Telerobotic system performance measurement: motivation and methods

Abstract

Telerobotic systems (TRSs) and shared teleautonomous systems result from the integration of multiple sophisticated modules. Procedures used in systems integration design decision-making of such systems are frequently ad hoc compared to more quantitative and systematic methods employed elsewhere in engineering. Experimental findings associated with verification and validation (V&V) are often application-specific. Furthermore, models and measurement strategies do not exist which allow prediction of overall TRS performance in a given task based on knowledge of the performance characteristics of individual subsystems. This paper introduces the use of general systems performance theory (GSPT), developed by the senior author to help resolve similar problems in human performance, as a basis for: (1) measurement of overall TRS performance (viewing all system components, including the operator, as a single entity); (2) task decomposition; (3) development of a generic TRS model; and (4) the characterization of performance of subsystems comprising the generic model. GSPT uses a resource construct to model performance and resource economic principles to govern the interface of systems to tasks.
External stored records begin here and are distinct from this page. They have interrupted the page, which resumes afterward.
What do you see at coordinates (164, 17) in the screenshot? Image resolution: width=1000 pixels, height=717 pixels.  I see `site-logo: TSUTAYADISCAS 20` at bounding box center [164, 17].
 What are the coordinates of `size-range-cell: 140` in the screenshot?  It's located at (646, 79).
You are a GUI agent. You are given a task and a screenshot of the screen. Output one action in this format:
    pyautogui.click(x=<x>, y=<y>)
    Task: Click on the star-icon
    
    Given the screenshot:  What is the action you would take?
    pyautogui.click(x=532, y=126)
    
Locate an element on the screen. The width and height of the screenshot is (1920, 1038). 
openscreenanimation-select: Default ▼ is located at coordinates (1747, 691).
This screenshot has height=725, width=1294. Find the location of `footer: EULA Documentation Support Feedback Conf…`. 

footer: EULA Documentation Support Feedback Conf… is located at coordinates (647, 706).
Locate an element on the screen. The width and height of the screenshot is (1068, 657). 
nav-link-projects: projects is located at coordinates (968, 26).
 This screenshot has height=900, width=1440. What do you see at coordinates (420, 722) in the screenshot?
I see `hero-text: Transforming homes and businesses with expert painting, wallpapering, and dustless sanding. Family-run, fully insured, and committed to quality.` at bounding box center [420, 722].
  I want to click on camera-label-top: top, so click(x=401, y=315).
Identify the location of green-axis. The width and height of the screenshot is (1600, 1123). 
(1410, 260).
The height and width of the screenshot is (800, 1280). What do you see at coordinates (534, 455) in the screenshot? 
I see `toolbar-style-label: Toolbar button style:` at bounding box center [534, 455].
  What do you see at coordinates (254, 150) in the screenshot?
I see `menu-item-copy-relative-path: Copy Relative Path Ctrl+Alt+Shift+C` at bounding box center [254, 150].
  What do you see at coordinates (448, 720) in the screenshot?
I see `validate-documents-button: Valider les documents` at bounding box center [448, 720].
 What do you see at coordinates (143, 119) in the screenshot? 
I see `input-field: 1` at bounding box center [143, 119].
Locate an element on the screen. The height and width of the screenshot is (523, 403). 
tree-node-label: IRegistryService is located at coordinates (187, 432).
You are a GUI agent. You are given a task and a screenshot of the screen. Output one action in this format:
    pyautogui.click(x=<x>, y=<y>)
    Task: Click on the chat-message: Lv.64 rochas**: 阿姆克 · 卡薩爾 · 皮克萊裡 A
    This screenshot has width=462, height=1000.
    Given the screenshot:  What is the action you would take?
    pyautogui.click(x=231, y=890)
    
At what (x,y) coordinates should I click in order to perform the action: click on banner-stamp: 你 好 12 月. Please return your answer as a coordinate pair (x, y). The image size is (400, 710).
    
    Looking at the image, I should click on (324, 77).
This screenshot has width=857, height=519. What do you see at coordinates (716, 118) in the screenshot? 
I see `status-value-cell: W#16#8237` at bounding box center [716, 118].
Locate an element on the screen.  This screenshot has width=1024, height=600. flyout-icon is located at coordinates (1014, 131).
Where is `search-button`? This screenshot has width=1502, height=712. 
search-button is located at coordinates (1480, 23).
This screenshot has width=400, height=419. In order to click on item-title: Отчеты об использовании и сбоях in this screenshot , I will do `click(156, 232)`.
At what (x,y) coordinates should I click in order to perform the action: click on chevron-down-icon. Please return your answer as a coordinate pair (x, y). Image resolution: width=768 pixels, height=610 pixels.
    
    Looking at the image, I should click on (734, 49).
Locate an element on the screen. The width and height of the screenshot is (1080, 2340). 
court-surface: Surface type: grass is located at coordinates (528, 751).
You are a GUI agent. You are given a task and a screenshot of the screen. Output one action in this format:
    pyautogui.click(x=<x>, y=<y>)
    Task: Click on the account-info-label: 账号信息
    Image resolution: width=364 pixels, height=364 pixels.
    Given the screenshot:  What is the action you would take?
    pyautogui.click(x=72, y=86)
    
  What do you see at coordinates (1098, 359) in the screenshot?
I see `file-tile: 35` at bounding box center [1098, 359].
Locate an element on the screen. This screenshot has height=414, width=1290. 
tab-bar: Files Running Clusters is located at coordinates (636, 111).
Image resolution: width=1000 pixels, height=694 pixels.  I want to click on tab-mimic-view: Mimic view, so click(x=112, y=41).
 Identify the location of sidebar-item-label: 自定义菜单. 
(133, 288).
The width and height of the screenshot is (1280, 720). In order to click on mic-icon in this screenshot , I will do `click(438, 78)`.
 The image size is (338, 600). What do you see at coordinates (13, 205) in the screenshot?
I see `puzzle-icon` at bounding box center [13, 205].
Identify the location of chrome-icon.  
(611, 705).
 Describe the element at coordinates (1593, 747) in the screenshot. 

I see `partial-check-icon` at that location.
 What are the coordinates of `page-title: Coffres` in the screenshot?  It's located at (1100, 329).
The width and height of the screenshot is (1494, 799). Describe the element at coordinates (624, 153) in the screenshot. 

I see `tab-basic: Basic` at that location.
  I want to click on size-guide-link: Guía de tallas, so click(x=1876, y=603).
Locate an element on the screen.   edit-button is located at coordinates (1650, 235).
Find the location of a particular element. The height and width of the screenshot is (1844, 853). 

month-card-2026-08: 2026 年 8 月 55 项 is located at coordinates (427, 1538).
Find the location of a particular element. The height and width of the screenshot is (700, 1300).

It provides a comprehensive modeling/measurement strategy applicable to complex systems including both human and artificial components. Application is presented in the context of a distributed telerobotics network (Universities Space Automation and Robotics Consortium) as a testbed. Insight into the design of test protocols which elicit application-independent data (i.e., multi-purpose or reusable) is described. Although the work is motivated by space automation and robotics challenges, it is considered to be applicable to telerobotic systems in general.